By Emily Beliveau, Digital Project Assistant
In 1914, the passenger pigeon became extinct. The last known survivor of the species was a female named Martha (after Martha Washington), who died at the Cincinnati Zoo on September 1, 1914 at 1:00pm. Only 50 years earlier, passenger pigeons were so abundant that giant flocks darkened the sky for hours at a time as they passed overhead. How did the most populous bird in North America become extinct? The short answer: humans. The destruction of forest habitat along with unrestricted commercial hunting annihilated the species over the course of several decades.
The passenger pigeon was a species of pigeon most closely related to the mourning dove, with a nesting range around the Great Lakes and a migration range from central Ontario, Quebec, and Nova Scotia in the north, to the uppermost parts of Texas, Louisiana, Alabama, Georgia, and Florida in the south. Communal in nature and capable of flying at 60 miles per hour, huge colonies of passenger pigeons travelling and nesting were a noisy, messy spectacle. An 1866 account from southern Ontario described a migrating flock that was 1.5 km wide and 500 km long and took 14 hours to pass through the sky. Nesting groups could easily cover 100 square kilometers, with 500 birds per tree.

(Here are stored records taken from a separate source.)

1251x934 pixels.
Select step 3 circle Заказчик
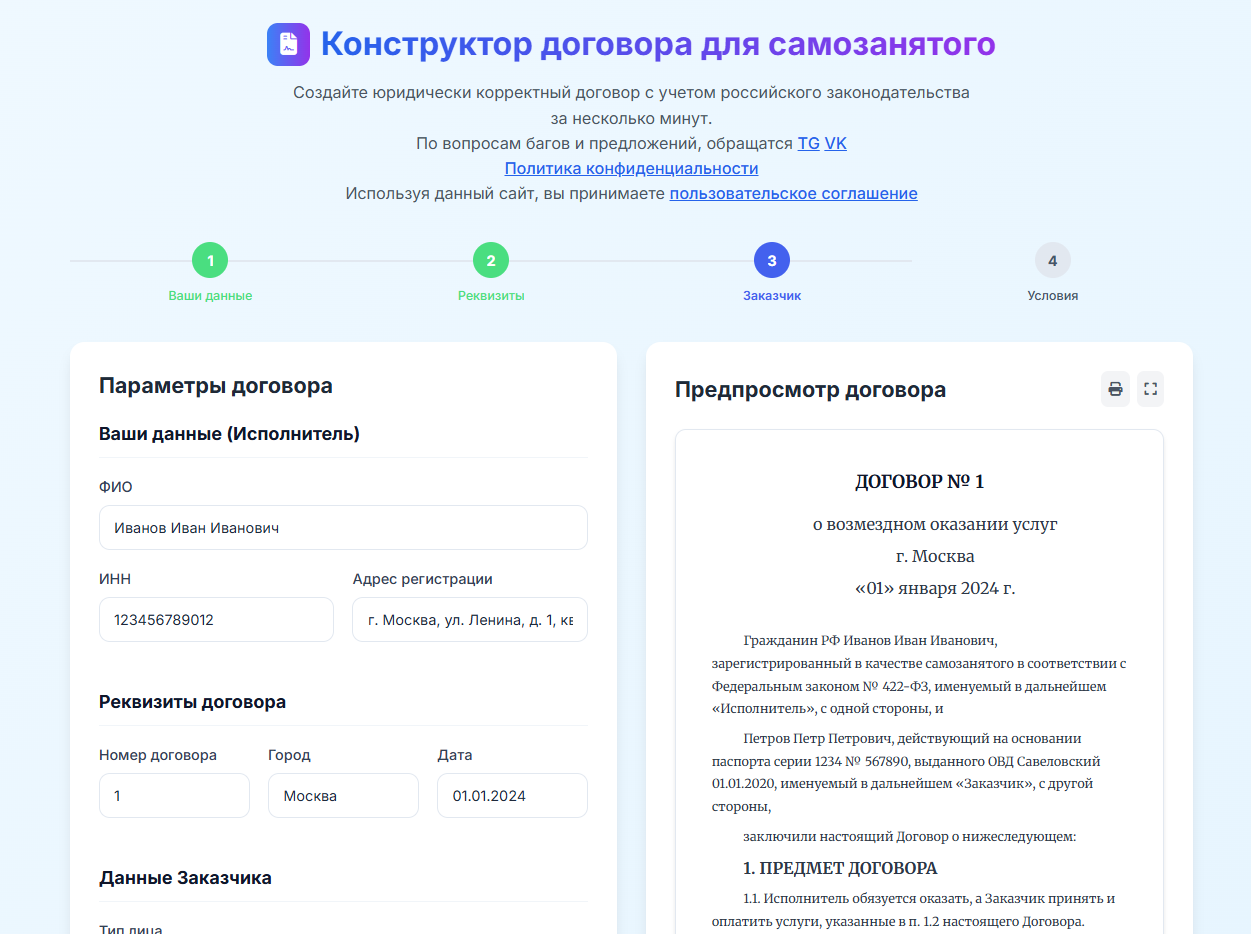772,261
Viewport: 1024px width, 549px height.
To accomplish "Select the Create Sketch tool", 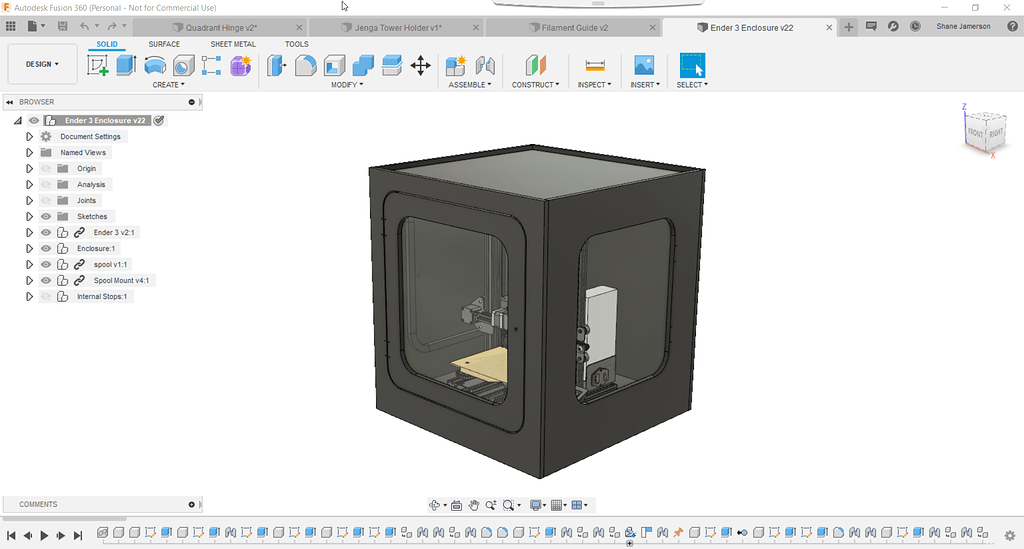I will click(x=98, y=66).
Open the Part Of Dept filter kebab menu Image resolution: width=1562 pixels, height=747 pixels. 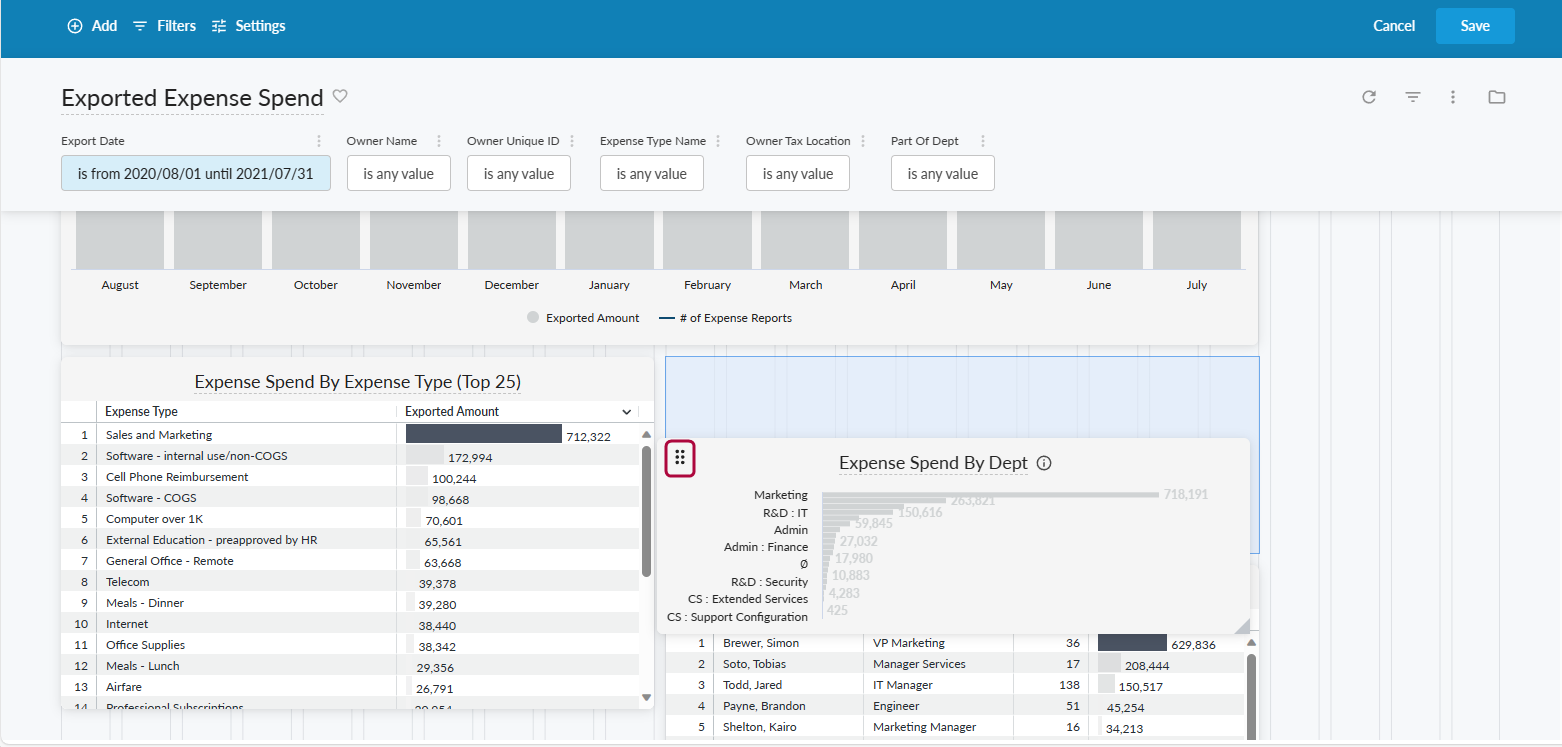[x=983, y=141]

Imagine the scene. Birds several deep on the branches, a constant roar of wings as birds take off and land, the smell of droppings and of the pigeons themselves—people say you could smell the passing flocks—the crack of branches. So many birds that a man in Ohio could remember firing a 12-gauge pistol into a bush in the dark and bringing down 18 pigeons with the shot. And every hawk, owl, crow, raven, vulture, fox, raccoon, and weasel within miles getting fat feeding on eggs, unfortunate nestlings, and awkward squabs fresh from the nest.
–From “The Passenger Pigeon: Once There Were Billions,” an essay from Hunting for Frogs on Elston, and Other Tales from Field & Street by Jerry Sullivan
Because the birds were so plentiful, the passenger pigeon was an important food source, first for the indigenous population of North America, and later for colonial settlers. When commercial hunters began selling large numbers of birds at city markets in the early 1800s, the decline in population first became noticeable. By the time legislators starting passing laws to restrict hunting the birds, it was too late for the population to recover. Deforestation, wholesale slaughter, a low reproductive rate (one egg per season), and an inability to survive in small colonies all contributed to the irreversible decline of the species. By the late 1890s, wild passenger pigeons were exceedingly rare, and despite large sums offered for live captures to use for breeding, no rewards were ever claimed.
The Huron County Museum is extremely fortunate to have a taxidermied specimen in its collection, which is on exhibit in the upper Mezzanine this fall to commemorate the 100th anniversary of the passenger pigeon’s extinction and efforts to prevent future human-related species decline.